SLOPES OF PARALLEL AND PERPENDICULAR LINES

Parallel lines :

Parallel lines will have the same slope.

If m₁ and m₂ are slopes of the 1^st and 2^nd line, then

m₁ = m₂

Perpendicular Lines :

Lines that intersect at right angles are called perpendicular lines.

If the product of the slopes of two nonvertical lines is -1, then the lines are perpendicular

Problem 1 :

In the xy plane, the lines

y = mx - 7 are 2x + 3y = 6

are parallel. What is the value of m ?

Solution :

Slope of the line y = mx - 7 :

By comparing the given equation with slope intercept form

y = mx + b

m₁ = m

Slope of the line 2x + 3y = 6 :

3y = -2x + 6

Dividing by 3 on both sides.

y = (-2/3) x + (6/3)

y = (-2/3) x + 2

m₂ = -2/3

Since the given lines are parallel,

m₁ = m₂

m = -2/3

Problem 2 :

A line passes through the points (-1, 2) and (5, b) and is parallel to the graph of the equation 4x - 2y = 13. What is the value of b ?

Solution :

Slope of the line joining the points (-1, 2) and (5, b).

m = (y₂ - y₁) / (x₂ - x₁)

m₁ = (b - 2) / (5 + 1)

m₁ = (b - 2) / 6 ---(1)

4x - 2y = 13

2y = 4x - 13

Dividing by 2 on both sides.

y = (4x/2) - (13/2)

y = 2x - (13/2)

m₂ = 2 ----(2)

(1) = (2)

(b - 2) / 6 = 2

Multiply by 6 on both sides.

b - 2 = 12

Add 2 on both sides.

b = 12 + 2

b = 14

Problem 3 :

In the xy - plane above, line l is parallel to line m. What is the value of b?

Solution :

The line (m) passes through the points (-1, -3) and (-4, b)

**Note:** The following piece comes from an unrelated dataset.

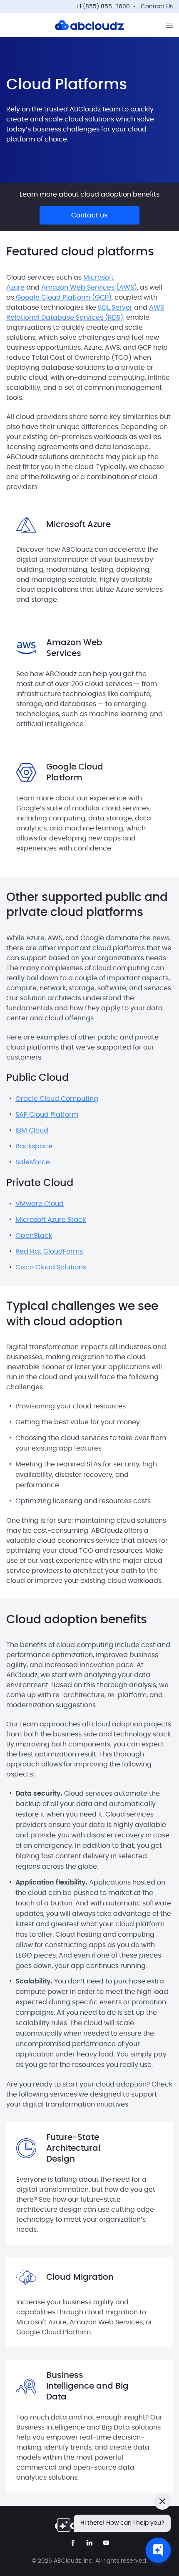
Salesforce (32, 1162)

The line (l) passes through the points (2, 0) and (0, 3)

m = (y₂ - y₁)/(x₂ -x₁)

Since the lines are parallel m₁ = m₂

(b + 3) / (-3)  =  -3/2 

Doing cross multiplication, we get

2(b + 3) = -3(-3)

2b + 6 = 9

2b = 9 - 6

2b = 3

Dividing by 2 on both sides.

b = 3/2

Problem 4 :

In the xy-plane above, if line l is perpendicular to line t, what is the value of a?

Solution :

The line (t) passes through the points (-4, -3) and (2, 1).

The line (l) passes through the points (a, -2) and (-1, 4).

Slope (m) = (y₂ - y₁) / (x₂ - x₁)

2/3 = 6/(a - 1)

Doing cross multiplication, we get

2(a - 1) = 6(3)

2a - 2 = 18

Add 2 on both sides.

2a = 20

a = 10

Problem 5 :

kx - 3y = 4

4x - 5y = 7

In the system of equation above, k is constant and x and y are variables. For what value of k will the system of equation have no soltuion ?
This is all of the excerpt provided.